Rent has soared despite vastly more rentals

COLUMBIA, Mo 5/10/16 (Update) --
  By the so-called Law of Supply and Demand, more apartments should mean lower rents.

So why have rents in Columbia skyrocketed, as thousands of student apartments and other rentals hit the market -- so many that Brookside developers said the market was oversupplied almost two years ago?

The rental unit pricing model has changed, from a per-unit rate to a per-bed rate.    

Where once Jane Q. Landlord rented a three-bedroom house for $750/month, now she can rent three bedrooms for $350 each -- a bargain by student housing standards -- raising the rent for her house to $1,050/month.    

The effect is a $300/month rent increase for Jane because market makers -- large apartment builders with an outsized influence on the rental market -- have changed the local rental-pricing model.  

Economists might call this counter-intuitive result a market-maker shift of the supply curve.    As it is adopted by all landlords -- not just student apartments -- the new per-bedroom pricing model shifts the supply curve to the left, causing the price of an apartment -- the rent -- to rise.  

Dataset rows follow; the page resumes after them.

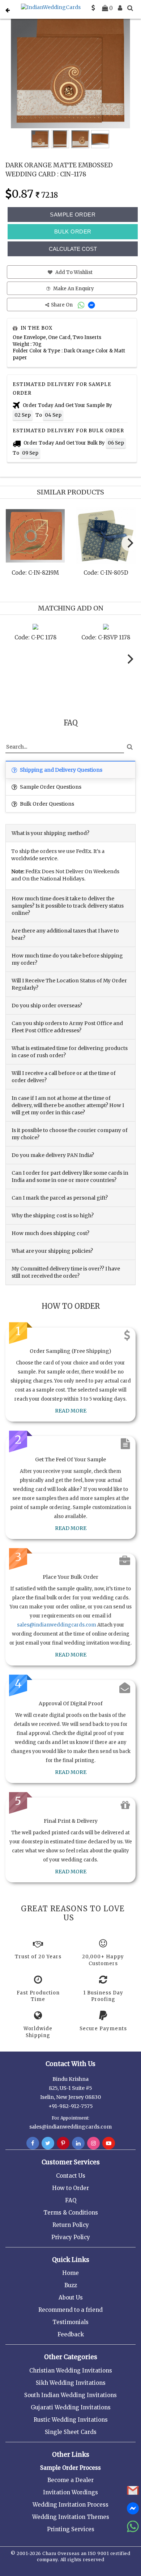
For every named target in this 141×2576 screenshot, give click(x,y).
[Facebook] (33, 2143)
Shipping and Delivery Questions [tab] (60, 770)
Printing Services (70, 2529)
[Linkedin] (78, 2143)
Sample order (72, 214)
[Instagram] (93, 2143)
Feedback (70, 2334)
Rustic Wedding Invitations (71, 2419)
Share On (62, 305)
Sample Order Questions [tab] (50, 787)
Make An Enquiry (73, 289)
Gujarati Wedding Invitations (71, 2407)
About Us (71, 2297)
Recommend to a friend (70, 2309)
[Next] (129, 543)
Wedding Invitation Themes (70, 2516)
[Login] (120, 8)
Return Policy (70, 2224)
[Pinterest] (63, 2143)
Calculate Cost (73, 249)
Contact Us (70, 2175)
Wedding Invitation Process (70, 2504)
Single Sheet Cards (71, 2432)
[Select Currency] (93, 8)
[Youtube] (109, 2143)
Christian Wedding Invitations (70, 2370)
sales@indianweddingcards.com (56, 1625)
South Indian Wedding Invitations (70, 2395)
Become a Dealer (70, 2480)
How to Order (70, 2188)
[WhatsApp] (81, 305)
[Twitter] (48, 2143)
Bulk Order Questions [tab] (46, 804)
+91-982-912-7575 (70, 2106)
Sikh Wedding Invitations (71, 2382)
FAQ (70, 2200)
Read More (70, 1410)
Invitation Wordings (70, 2492)
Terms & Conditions (70, 2212)
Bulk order (72, 231)
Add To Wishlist (73, 272)
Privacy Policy (70, 2237)
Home (70, 2272)
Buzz (70, 2285)
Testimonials (70, 2322)
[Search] (130, 8)
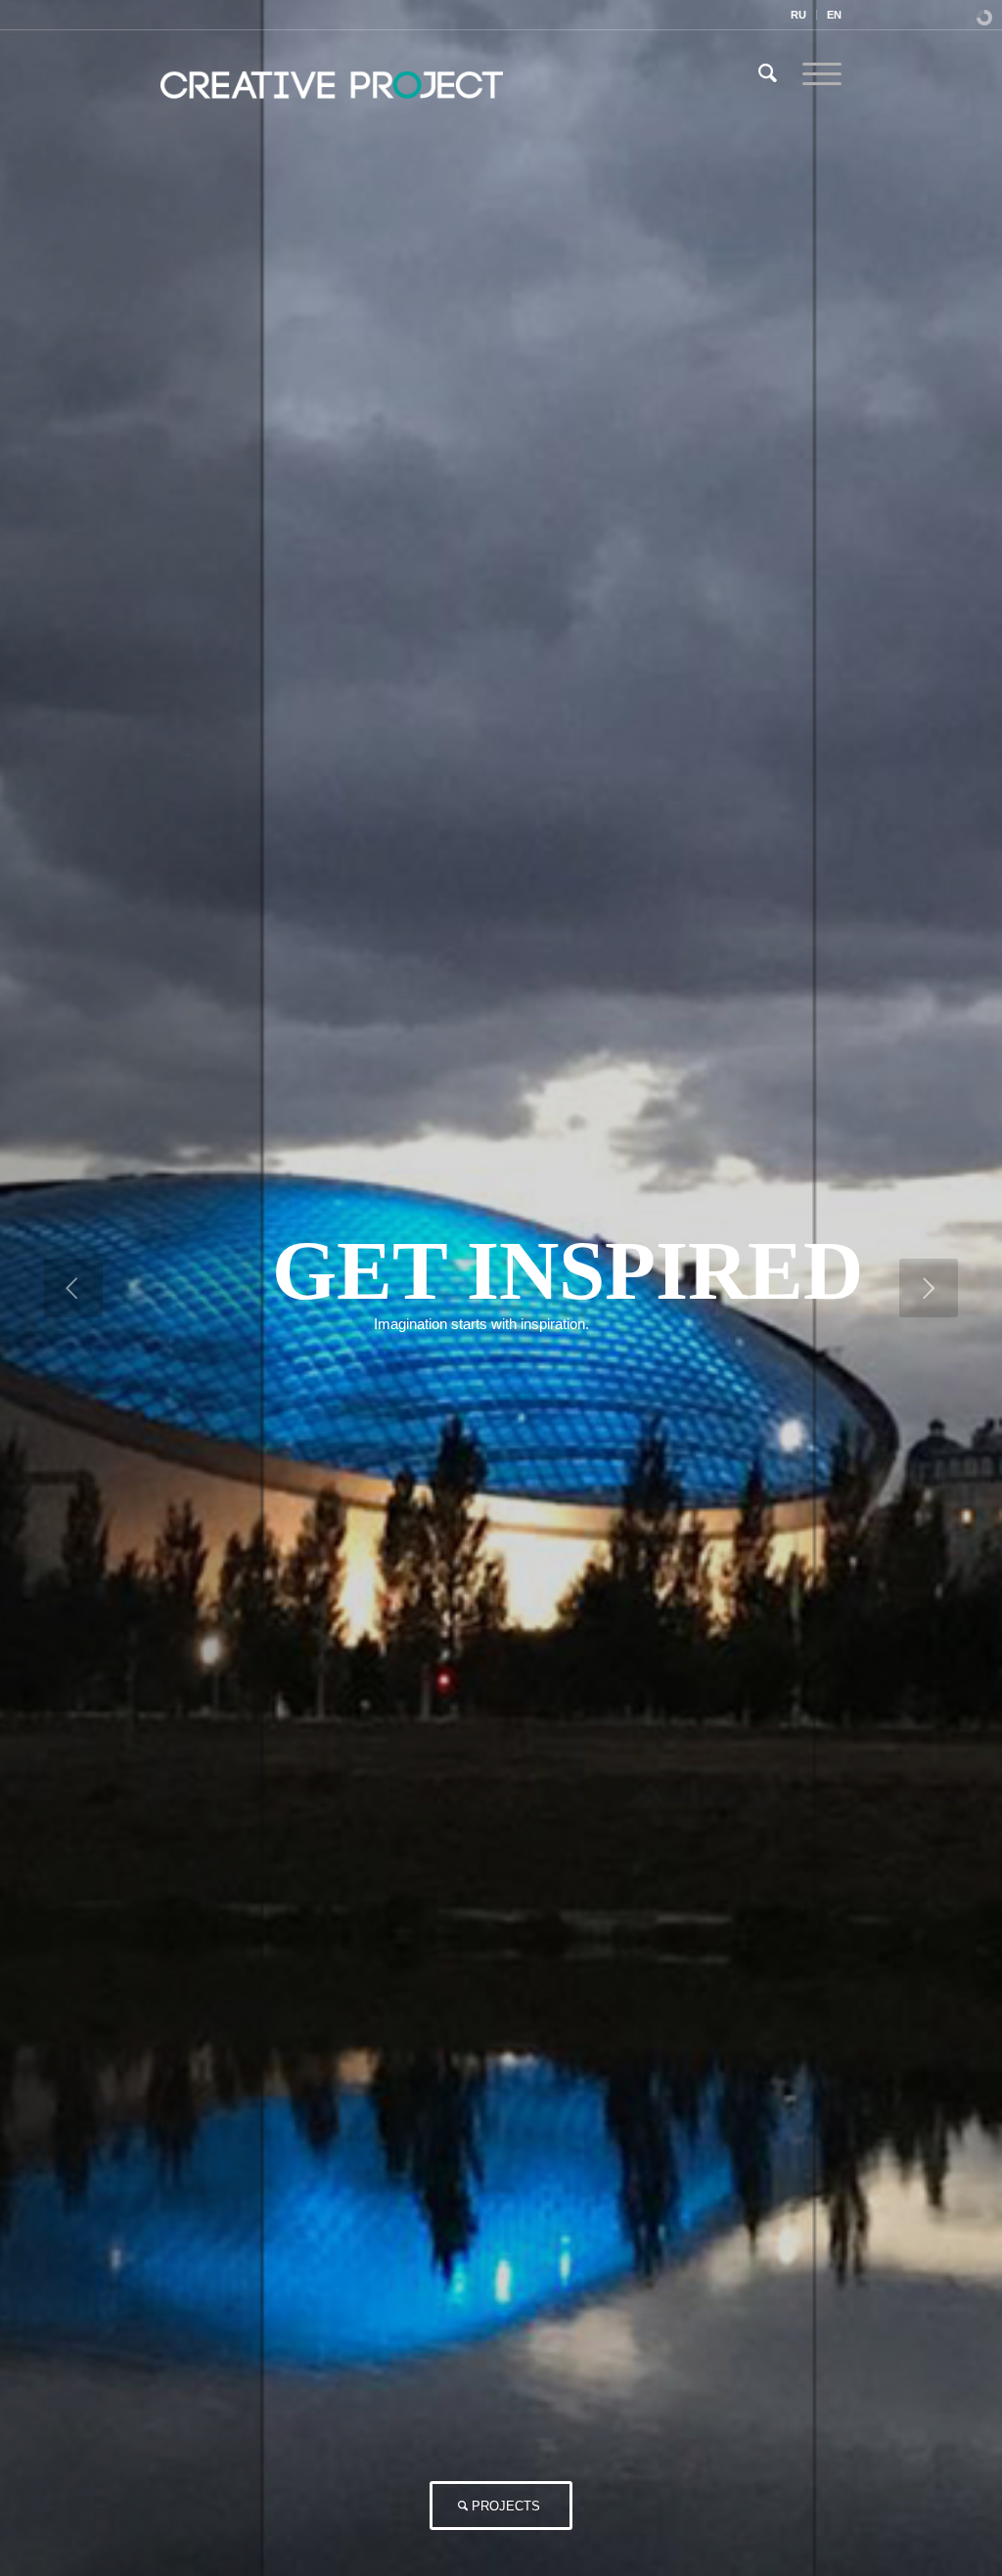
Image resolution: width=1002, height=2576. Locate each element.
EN (834, 15)
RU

You can see this effect in the chart to the right (click for larger image). 

The red line represents the supply of rentals under the old per-unit pricing model.  The green line, shifted leftward, represents the new per bed pricing model. 

Now, what used to rent for $750 rents for $1,050 and so forth, even as the number of rentals increases.   

Developers use the per-bed pricing model to recapture a significant cost:  extra bathrooms

Traditional apartments might have 4-bedroom/2 bath units.   But student apartments provide each bedroom with its own bathroom, resulting in higher costs and higher rents.

The Brookside on College designs at this link illustrate a layout typical of student apartments.   The 4-bedroom/2 bath apartment is now a 4-bedroom/4 bath apartment with other rooms shared:  kitchen, living room, laundry, and common area. 

College dorms built in years past often had one large bathroom shared across many 2-person dorm rooms.   This design lowered costs, once the chief goal in student housing.  

Today, with student loans effectively subsidizing student housing, the opposite is true.  

With this pod design, student apartments are "purpose built," and do not lend themselves to small families, single adults, or populations other than students.    As Columbia Realtor Brent Gardner pointed out on his KFRU radio show, purpose-built housing is difficult to re-purpose.   If the student debt bubble bursts, it will be in serious jeopardy.  
 
Other factors have contributed to higher rents, too.   Boone County property taxes have soared in recent years, as have fees and rates connected to renting (utilities, inspection fees, etc.).


-- Mike Martin.    A property manager for 26 years, Martin has seen first-hand the effect of student apartments on rents.   An earlier version of this story ran in 2014.